[Stored records]
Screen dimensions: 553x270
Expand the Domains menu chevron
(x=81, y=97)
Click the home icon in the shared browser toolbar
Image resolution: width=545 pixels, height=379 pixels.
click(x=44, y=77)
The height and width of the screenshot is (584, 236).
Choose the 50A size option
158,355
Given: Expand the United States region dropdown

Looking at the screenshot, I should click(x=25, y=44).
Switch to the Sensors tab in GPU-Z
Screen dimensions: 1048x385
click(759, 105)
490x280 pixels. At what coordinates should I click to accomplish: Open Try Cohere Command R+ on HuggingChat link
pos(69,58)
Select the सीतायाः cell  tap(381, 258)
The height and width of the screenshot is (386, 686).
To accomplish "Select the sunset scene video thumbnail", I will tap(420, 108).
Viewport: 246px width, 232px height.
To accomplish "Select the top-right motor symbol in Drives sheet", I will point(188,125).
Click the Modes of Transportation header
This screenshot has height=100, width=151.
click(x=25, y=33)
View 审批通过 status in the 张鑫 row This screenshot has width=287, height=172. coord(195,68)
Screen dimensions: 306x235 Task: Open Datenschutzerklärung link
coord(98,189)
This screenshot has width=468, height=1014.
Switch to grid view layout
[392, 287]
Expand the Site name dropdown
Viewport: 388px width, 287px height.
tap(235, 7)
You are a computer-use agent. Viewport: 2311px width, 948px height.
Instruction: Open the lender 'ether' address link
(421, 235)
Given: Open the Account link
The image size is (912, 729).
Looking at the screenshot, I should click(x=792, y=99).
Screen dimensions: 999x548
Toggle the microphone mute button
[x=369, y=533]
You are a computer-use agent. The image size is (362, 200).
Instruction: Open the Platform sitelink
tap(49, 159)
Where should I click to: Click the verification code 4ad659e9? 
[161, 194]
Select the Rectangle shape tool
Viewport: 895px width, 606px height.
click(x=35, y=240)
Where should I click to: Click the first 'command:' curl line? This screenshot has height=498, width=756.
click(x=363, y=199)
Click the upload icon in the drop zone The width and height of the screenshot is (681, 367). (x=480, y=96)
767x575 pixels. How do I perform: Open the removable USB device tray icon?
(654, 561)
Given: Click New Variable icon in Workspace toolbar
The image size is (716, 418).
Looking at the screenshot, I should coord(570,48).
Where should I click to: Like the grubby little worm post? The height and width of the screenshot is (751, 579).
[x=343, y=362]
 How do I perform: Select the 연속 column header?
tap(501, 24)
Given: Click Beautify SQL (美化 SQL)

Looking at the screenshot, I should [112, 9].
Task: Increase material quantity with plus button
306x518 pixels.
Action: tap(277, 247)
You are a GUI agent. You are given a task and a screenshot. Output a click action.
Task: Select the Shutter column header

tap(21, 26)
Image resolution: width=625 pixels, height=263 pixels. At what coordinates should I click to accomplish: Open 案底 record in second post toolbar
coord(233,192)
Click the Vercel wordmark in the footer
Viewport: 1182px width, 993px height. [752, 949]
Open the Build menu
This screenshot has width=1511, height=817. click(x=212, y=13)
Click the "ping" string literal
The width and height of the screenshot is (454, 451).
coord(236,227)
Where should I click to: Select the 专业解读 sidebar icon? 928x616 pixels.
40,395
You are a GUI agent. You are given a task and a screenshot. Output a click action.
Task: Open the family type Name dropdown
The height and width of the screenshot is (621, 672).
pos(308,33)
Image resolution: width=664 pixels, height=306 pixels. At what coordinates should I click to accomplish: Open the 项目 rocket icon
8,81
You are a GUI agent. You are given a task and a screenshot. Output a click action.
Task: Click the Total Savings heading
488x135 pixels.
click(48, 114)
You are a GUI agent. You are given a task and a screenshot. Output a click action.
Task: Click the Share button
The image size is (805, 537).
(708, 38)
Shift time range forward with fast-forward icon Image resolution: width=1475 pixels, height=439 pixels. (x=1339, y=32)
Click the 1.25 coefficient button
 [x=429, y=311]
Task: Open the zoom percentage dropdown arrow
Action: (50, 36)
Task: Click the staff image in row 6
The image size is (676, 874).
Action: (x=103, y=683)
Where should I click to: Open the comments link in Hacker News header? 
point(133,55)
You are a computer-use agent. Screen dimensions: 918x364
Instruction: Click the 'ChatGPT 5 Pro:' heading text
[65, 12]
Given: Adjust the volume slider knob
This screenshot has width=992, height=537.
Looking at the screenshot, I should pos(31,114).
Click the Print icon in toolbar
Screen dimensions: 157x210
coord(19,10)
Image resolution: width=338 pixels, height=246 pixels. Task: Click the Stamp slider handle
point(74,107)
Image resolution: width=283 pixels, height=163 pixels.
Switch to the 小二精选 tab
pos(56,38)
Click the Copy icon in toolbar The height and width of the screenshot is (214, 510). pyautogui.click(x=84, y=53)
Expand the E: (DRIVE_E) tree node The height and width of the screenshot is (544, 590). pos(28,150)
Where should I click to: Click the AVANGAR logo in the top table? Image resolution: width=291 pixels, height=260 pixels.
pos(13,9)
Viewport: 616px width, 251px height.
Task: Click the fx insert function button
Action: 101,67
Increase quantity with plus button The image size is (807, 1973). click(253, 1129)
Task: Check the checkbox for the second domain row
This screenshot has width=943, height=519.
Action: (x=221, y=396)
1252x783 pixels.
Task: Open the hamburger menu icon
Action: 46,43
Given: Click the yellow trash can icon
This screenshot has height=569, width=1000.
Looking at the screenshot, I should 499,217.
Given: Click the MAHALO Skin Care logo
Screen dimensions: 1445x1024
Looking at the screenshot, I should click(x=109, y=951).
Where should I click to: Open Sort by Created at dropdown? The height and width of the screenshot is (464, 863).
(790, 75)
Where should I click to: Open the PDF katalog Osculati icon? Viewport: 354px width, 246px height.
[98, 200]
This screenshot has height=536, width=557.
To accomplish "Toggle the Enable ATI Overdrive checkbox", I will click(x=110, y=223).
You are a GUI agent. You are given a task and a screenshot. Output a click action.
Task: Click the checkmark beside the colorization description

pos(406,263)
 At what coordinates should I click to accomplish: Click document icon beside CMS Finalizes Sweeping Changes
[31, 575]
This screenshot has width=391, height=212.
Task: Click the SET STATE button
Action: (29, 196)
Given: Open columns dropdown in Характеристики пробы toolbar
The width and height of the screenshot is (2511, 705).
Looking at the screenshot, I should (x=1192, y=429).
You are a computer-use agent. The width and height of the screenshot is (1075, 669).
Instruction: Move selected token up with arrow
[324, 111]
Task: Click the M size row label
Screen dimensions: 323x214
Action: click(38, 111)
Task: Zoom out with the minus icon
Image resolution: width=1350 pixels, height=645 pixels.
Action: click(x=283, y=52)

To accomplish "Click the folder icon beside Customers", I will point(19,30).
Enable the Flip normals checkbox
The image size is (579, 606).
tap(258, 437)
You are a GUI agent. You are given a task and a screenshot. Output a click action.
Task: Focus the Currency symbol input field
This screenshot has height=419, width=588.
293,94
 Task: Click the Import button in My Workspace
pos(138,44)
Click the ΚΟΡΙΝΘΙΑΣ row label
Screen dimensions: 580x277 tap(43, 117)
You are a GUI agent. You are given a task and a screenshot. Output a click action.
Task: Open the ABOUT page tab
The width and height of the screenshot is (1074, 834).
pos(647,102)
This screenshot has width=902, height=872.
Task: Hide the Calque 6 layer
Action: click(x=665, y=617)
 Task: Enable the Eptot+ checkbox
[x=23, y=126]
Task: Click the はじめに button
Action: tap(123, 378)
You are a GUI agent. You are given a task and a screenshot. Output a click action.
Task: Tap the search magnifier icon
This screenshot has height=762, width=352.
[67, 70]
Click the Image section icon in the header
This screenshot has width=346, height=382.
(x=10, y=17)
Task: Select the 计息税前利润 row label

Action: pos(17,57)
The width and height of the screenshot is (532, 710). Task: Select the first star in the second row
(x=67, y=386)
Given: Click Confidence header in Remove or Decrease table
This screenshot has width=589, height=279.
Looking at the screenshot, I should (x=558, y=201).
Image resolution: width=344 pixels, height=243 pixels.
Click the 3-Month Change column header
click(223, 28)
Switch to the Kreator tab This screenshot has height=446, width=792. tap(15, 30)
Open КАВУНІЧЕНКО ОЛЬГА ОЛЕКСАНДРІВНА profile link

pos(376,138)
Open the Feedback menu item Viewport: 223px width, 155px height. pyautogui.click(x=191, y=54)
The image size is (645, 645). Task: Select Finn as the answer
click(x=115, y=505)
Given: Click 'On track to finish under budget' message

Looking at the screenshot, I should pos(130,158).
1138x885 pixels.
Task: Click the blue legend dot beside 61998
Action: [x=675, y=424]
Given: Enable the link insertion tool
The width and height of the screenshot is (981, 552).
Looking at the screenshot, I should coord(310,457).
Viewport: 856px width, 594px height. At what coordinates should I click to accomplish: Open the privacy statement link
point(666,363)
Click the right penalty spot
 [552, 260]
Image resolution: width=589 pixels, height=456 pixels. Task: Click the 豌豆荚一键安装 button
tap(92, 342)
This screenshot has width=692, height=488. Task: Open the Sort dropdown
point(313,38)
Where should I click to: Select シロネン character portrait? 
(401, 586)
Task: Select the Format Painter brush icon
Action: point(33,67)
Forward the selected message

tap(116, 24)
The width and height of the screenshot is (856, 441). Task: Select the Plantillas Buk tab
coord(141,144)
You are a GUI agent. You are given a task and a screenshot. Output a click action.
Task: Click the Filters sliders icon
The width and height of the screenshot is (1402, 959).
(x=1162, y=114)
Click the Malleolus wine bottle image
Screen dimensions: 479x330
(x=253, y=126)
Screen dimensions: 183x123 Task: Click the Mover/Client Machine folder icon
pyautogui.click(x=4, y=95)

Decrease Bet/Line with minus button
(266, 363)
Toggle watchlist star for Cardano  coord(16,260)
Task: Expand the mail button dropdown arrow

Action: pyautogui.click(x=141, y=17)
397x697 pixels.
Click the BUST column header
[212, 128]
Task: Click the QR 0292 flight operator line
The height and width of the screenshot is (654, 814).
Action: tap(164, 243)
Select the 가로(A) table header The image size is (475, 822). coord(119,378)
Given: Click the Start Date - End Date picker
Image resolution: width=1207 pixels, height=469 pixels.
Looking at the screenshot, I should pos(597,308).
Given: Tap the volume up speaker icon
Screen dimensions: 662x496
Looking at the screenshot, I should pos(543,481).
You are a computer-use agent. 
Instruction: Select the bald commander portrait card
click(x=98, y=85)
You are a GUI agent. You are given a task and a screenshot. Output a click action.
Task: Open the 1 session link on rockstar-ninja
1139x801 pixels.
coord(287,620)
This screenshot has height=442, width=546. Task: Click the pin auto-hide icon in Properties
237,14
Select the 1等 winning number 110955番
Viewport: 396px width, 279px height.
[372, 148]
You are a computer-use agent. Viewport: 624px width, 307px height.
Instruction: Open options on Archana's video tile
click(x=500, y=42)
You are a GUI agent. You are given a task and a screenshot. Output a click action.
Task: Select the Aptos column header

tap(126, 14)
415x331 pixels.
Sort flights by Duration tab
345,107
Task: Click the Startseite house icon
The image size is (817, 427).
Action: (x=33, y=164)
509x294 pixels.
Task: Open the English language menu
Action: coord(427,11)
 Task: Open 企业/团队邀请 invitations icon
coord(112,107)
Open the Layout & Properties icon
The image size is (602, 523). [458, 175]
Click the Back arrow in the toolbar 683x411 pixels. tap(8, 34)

To do
Repeat exactly, please, each line from the beginning of the data through the line with "The height and width of the screenshot is (386, 686)." in it, and only those lines.

Your solution
Screen dimensions: 553x270
Expand the Domains menu chevron
(x=81, y=97)
Click the home icon in the shared browser toolbar
Image resolution: width=545 pixels, height=379 pixels.
click(x=44, y=77)
The height and width of the screenshot is (584, 236).
Choose the 50A size option
158,355
Given: Expand the United States region dropdown

Looking at the screenshot, I should click(x=25, y=44).
Switch to the Sensors tab in GPU-Z
Screen dimensions: 1048x385
click(759, 105)
490x280 pixels. At what coordinates should I click to accomplish: Open Try Cohere Command R+ on HuggingChat link
pos(69,58)
Select the सीतायाः cell  tap(381, 258)
The height and width of the screenshot is (386, 686).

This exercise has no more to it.